The recent tightness in the domestic foreign exchange market will soon be at an end, possibly before the end of the week, Central Bank governor Jwala Rambarran said yesterday.
“With the sizable intervention we have made we have cleared all of the accumulated demand and put more in to clear the demand going forward. We have put enough into the system to clear out all of the demand for the period ahead. June is usually a very liquid month for foreign exchange. And we’ve changed how we sell in that we will be making more timely interventions than before-even before tightness in the market, we will be coming in,” he said at the Bank’s Monetary Policy Forum at the Magdalena Grand Hotel in Lowlands, Tobago.
The quantity of foreign exchange in the commercial banking system (from customer deposits) is about US$4 billion. The overall demand is about US$6 billion-a difference of US$2 billion that is usually picked up by the Central Bank.

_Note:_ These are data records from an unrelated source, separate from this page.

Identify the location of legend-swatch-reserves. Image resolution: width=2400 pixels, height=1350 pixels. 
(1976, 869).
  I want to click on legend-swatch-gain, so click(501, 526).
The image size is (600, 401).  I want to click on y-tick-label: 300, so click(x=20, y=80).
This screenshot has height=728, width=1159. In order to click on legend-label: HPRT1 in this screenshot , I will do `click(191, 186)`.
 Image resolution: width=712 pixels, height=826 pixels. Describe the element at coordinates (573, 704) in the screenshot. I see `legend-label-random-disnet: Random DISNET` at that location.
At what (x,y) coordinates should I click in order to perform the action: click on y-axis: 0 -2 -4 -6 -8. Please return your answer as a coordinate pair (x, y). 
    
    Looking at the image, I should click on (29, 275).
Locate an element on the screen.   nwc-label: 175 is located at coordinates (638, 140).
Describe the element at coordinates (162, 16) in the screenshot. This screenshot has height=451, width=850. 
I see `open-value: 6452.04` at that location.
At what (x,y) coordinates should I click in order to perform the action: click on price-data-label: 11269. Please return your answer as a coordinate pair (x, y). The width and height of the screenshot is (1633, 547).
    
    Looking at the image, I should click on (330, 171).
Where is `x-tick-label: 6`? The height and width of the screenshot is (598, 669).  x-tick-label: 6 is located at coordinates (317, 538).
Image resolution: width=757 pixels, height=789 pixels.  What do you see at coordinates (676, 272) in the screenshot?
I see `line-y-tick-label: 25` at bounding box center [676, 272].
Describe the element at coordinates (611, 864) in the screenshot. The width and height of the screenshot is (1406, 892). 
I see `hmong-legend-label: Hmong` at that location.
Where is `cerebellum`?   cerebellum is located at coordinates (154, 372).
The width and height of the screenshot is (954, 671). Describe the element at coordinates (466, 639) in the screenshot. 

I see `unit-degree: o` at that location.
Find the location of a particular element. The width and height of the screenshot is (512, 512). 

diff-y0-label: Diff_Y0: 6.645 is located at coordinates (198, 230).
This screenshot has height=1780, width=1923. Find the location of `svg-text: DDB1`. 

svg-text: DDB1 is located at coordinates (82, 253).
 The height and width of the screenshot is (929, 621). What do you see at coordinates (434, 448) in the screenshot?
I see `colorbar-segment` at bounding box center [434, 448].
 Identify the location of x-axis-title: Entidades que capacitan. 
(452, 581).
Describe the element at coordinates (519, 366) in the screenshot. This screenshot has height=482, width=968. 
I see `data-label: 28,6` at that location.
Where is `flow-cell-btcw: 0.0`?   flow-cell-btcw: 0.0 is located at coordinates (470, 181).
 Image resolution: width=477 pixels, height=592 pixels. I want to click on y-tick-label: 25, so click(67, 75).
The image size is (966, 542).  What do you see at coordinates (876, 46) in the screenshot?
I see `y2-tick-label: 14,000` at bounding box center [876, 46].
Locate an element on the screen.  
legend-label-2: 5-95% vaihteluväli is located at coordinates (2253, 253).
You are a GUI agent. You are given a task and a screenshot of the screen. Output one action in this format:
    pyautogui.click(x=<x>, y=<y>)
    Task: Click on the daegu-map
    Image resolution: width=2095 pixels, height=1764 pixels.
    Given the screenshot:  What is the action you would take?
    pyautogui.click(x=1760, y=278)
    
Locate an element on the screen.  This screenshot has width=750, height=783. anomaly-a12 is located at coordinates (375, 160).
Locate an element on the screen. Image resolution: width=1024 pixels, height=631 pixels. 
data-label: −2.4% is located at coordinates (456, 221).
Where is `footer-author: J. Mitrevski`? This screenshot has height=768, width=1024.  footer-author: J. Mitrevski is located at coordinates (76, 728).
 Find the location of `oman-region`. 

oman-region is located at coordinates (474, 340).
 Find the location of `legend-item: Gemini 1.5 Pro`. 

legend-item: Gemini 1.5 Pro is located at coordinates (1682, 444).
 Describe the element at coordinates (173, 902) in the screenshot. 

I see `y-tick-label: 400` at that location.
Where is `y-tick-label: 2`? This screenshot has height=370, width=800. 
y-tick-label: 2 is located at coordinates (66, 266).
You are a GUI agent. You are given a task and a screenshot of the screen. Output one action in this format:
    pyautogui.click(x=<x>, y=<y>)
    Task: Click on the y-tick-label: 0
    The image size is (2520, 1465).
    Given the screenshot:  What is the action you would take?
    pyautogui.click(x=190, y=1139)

For the first five months of 2014, the Bank has injected US$610 million into the financial system.
Rambarran hit back at critics who had blamed the apparent shortage in the financial system on the Bank’s new auction system to authorised dealers.
“There have been many opinions circulating on this topic and I will say in most cases these opinions have been uninformed,” he said.
He noted that last week, the “sensitive issue” entered the political domain via comments made by “those who displayed little knowledge and understanding about the Central Bank’s role in the domestic foreign exchange market”.
He assured the country that the dollar was not in danger of being devalued, and that the country had sufficient foreign exchange to meet demand. Foreign exchange reserves, he said, amounted to US$10.5 billion, or more than a year of import cover.
He explained the Bank’s new system, introduced in April, and which replaced the previous 21-year-old system instituted after the liberalisation of the market in April 1993.